_Directive 1_:
In the rows below, find every line that contains the string "Show" and copy each of those lines. Case counts.

_Excerpt_:
— BEGIN —
Richard Socarides considers the political imperative:
For a long time, Democrats have taken the gay vote for granted. Political consultants tell Democrats that gay and lesbian voters have nowhere else to go, and thus, in effect, can be counted on, so long as politicians pay lip service to the issue. But that is old thinking, out of touch with the new reality of the gay-rights movement. While I know that most gays and lesbians would have supported President Obama, both with their votes and with their financial contributions, no matter what he did on the issue of marriage equality, we were also not going to take “no” for an answer on the most important civil-rights issue of our day. That meant holding the President’s feet to the fire—first on the repeal of Don’t Ask, Don’t Tell, and then on marriage equality.
— END —
Item position entries
— BEGIN —
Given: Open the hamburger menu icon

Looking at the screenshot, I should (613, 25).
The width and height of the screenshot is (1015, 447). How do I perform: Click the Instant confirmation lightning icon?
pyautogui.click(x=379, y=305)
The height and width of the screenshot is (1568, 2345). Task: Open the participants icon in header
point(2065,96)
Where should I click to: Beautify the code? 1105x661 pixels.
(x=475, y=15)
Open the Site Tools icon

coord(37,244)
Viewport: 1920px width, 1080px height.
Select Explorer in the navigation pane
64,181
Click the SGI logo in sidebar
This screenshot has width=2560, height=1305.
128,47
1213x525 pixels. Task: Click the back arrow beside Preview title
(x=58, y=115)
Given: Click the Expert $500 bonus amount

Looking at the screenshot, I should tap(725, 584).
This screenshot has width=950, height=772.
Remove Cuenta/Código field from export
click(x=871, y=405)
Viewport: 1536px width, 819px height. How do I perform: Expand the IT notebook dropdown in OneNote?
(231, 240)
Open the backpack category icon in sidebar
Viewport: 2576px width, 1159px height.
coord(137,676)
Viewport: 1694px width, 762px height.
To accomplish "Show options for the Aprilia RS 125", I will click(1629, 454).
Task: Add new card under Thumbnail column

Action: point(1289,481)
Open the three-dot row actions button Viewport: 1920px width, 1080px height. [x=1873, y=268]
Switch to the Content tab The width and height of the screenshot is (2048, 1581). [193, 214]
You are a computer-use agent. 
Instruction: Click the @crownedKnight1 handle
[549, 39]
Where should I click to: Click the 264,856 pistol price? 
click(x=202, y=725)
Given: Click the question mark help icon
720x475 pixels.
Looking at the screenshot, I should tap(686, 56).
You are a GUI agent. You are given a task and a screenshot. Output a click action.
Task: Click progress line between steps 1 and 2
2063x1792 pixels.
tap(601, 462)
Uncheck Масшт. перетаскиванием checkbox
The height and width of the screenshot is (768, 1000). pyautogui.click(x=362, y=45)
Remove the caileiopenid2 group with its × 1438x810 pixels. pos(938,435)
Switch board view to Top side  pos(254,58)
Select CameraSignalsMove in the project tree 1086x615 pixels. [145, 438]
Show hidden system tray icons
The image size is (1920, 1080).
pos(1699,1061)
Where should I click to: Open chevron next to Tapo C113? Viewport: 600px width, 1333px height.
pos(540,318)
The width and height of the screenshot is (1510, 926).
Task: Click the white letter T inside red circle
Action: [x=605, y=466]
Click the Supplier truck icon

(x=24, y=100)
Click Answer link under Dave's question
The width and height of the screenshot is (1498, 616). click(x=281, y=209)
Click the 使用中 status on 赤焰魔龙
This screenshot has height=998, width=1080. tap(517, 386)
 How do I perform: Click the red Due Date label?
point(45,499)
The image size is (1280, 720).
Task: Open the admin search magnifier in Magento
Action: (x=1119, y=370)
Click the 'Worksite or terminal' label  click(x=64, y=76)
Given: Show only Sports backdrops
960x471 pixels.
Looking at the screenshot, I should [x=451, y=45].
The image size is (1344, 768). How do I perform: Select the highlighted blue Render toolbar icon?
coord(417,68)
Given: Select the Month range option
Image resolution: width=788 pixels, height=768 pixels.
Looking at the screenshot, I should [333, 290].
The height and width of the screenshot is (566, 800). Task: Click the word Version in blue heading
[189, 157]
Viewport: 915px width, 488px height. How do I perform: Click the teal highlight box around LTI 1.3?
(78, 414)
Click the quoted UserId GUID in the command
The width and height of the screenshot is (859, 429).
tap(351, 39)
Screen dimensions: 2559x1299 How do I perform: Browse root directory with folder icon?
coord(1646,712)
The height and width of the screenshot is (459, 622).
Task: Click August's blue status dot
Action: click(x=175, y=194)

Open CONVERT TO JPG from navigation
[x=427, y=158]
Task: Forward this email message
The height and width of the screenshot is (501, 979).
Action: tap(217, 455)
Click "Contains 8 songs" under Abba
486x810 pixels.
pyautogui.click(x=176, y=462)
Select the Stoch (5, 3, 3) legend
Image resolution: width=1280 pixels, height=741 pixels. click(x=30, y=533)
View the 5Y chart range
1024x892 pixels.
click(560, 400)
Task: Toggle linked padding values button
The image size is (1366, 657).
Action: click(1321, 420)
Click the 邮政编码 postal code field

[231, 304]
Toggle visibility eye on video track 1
— END —
_Directive 2_:
Extract the full excerpt on Democrats and the gay vote above, reproducing it word for word.

_Output 1_:
To accomplish "Show options for the Aprilia RS 125", I will click(1629, 454).
Show hidden system tray icons
Given: Show only Sports backdrops

_Output 2_:
Richard Socarides considers the political imperative:
For a long time, Democrats have taken the gay vote for granted. Political consultants tell Democrats that gay and lesbian voters have nowhere else to go, and thus, in effect, can be counted on, so long as politicians pay lip service to the issue. But that is old thinking, out of touch with the new reality of the gay-rights movement. While I know that most gays and lesbians would have supported President Obama, both with their votes and with their financial contributions, no matter what he did on the issue of marriage equality, we were also not going to take “no” for an answer on the most important civil-rights issue of our day. That meant holding the President’s feet to the fire—first on the repeal of Don’t Ask, Don’t Tell, and then on marriage equality.